In our study of Harnett County 14.3% tested positive, with 14.1% of the first wave of testing positive and 14.5% in the second wave. Of those that tested positive 28.3% had no known previous infection/exposure to COVID-19 (28.6% in first wave 28% in second). This is consistent with the hypothesis that many people who are infected with COVID-19 have asymptomatic courses and that the estimated numbers of infection within the United States may in fact be lower than the actual number of those that have been infected with COVID-19.
This study has several important limitations. These include: Persons may not represent the county population as a whole in regards to access to care, interest in seeking care/medical attention, exposure risk, or adhering to prevention measures. This study was not designed to represent the nation as whole but rather provide an insight into the distribution of Seropositive Prevalence of Antibodies against SARS-CoV-2 in Rural Harnett County, North Carolina, which limits the ability to compare across multiple counties.

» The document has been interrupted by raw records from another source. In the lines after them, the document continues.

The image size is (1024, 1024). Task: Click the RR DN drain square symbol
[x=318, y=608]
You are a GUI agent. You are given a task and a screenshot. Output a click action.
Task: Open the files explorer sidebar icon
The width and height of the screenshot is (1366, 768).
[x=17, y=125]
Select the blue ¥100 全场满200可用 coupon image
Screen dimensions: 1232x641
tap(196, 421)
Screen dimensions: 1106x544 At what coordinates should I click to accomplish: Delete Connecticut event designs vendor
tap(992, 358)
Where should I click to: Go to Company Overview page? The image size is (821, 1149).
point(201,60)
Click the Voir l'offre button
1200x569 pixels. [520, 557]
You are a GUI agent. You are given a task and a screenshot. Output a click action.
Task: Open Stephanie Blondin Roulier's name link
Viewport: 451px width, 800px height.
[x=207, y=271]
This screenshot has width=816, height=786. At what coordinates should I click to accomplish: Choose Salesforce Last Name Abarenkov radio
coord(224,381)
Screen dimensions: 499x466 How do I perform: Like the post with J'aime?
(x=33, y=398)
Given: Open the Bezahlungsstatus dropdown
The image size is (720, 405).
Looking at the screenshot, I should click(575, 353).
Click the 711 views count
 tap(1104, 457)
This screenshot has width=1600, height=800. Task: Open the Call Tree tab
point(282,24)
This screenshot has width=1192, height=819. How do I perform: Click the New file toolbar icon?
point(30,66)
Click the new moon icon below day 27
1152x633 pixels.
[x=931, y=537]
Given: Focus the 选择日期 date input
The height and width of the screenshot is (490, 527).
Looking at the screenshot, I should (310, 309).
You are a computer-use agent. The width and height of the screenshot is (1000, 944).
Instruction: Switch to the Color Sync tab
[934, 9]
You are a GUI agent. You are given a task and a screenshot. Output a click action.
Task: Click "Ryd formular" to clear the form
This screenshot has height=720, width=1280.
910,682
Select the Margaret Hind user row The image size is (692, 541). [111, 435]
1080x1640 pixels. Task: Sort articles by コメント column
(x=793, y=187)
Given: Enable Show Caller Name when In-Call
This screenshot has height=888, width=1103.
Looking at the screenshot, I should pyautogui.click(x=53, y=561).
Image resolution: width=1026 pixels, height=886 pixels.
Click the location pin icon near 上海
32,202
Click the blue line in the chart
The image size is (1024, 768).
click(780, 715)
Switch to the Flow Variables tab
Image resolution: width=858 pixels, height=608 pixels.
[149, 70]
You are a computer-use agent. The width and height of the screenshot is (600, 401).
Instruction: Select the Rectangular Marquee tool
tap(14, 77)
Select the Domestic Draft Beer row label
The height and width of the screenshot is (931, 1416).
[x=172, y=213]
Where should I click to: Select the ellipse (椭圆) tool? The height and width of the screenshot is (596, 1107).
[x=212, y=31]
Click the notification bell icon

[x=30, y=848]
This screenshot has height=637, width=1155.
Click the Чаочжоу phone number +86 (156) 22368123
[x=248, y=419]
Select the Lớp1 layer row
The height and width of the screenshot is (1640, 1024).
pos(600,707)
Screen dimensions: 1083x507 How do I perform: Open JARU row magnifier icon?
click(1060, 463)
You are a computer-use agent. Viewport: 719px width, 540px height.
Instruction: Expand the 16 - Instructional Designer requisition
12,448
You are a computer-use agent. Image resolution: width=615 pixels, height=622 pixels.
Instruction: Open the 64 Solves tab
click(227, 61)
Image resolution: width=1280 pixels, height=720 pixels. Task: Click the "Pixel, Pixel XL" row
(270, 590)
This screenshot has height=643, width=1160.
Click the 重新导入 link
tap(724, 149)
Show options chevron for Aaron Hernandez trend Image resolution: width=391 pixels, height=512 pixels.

Laboratory testing was also self-performed a method which is subject to potential biases if samples were not appropriately drawn or results were not properly documented. Other limitations include delay to testing time, difference in number of tests performed in the first wave versus the second wave, more individuals who tested positive for COVID presenting for tests.
This study designed to observe seropositive prevalence of antibodies against SARS-CoV-2 in Rural Harnett County, North Carolina found between both waves of high infection rates 14.3% of the cohort of the 420 individuals tested positive for SARS-CoV-2 antibodies. We further showed that of the individuals tested in this small rural area of NC in both waves of high infection rates almost 30% of individuals that tested positive have no prior known exposure or infection. Our results showed that the need for preventative health measures to limit the spread should still be reinforced as there are many people who had asymptomatic courses of COVID-19 testing positive for SARS-CoV-2 antibodies with no prior exposure/infection showing that many of the estimated infection numbers might be much lower than the actual number of those infected.
None to report.
This project was supported by North Carolina House Bill 1043 COVID-19 Response through Campbell University, Incorporated and a Campbell University School of Osteopathic Medicine (CUSOM) Sub-recipient Award (grant award #25-00).
Provided access to testing kits to allow for study, no further influence on study results.